- [Source records]
+-------+
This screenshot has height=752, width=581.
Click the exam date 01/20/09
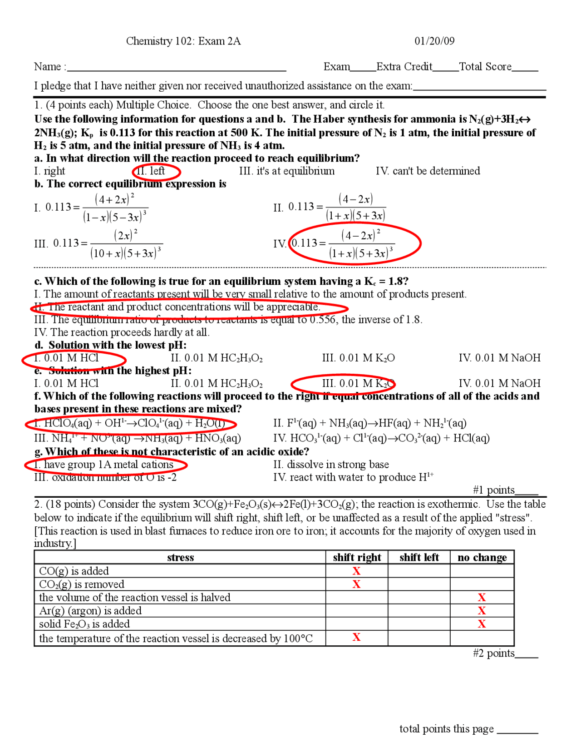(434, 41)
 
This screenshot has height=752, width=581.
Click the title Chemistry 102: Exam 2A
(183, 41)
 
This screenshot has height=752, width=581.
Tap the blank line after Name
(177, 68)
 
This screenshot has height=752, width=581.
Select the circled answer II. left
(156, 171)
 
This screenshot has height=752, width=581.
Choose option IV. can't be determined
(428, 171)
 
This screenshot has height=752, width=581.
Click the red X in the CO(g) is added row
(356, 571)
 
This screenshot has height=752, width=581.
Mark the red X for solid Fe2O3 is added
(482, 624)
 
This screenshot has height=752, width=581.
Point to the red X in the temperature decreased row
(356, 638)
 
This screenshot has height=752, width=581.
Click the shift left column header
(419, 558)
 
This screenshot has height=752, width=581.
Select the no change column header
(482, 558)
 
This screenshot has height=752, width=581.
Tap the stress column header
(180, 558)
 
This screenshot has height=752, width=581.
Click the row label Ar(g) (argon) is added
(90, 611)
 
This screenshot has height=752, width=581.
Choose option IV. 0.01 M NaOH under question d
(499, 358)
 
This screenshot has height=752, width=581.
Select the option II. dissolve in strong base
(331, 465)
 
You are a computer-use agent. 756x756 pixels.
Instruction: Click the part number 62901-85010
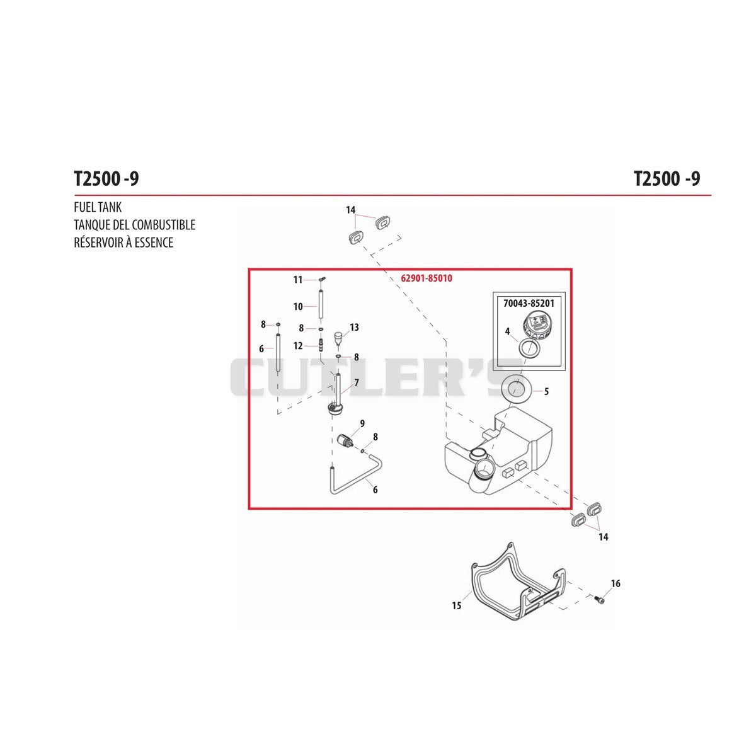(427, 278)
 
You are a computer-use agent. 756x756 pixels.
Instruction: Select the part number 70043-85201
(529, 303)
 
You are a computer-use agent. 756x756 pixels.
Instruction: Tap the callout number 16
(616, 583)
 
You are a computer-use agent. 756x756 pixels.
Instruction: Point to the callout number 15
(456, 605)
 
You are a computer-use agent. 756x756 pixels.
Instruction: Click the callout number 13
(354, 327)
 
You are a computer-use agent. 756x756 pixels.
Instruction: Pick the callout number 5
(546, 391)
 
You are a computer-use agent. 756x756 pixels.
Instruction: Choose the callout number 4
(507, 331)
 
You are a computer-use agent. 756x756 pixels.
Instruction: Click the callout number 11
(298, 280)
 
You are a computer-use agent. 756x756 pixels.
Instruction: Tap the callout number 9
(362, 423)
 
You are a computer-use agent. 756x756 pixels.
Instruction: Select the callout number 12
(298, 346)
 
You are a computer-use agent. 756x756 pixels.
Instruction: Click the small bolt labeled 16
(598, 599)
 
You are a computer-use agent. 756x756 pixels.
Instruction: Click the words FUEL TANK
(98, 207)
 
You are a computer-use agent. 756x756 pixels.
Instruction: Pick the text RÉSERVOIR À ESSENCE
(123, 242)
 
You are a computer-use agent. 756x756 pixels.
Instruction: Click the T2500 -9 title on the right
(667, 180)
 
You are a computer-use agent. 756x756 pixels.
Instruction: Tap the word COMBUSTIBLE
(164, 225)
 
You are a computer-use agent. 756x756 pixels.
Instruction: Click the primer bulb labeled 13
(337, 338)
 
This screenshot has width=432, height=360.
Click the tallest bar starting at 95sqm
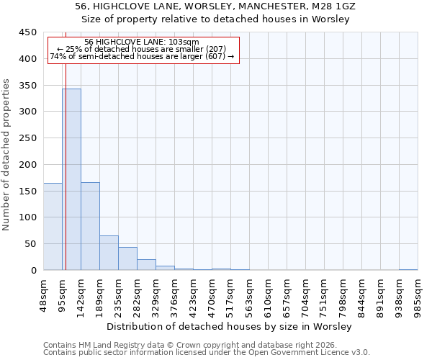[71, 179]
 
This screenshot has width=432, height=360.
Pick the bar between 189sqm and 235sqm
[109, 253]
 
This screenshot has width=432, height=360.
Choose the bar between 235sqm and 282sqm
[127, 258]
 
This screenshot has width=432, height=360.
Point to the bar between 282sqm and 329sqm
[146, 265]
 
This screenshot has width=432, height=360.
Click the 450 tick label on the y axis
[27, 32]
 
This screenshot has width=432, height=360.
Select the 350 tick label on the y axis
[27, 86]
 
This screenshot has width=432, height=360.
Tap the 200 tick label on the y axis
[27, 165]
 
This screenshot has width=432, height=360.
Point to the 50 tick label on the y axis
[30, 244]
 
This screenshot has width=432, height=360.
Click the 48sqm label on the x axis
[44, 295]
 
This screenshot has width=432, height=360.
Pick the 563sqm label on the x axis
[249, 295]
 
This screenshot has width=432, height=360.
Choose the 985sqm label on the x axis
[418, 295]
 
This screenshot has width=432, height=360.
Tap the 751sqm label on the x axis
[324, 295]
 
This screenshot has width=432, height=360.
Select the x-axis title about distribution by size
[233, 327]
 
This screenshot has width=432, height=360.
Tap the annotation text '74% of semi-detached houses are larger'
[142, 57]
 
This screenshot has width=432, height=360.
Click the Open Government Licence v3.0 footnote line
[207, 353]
+-------+
- [OBJECTIVE]
Find every line in the items above that contains the word "column", and copy each of those lines.

- [SOLUTION FOR THIS EXERCISE]
Click the shift left column header
Select the no change column header
Tap the stress column header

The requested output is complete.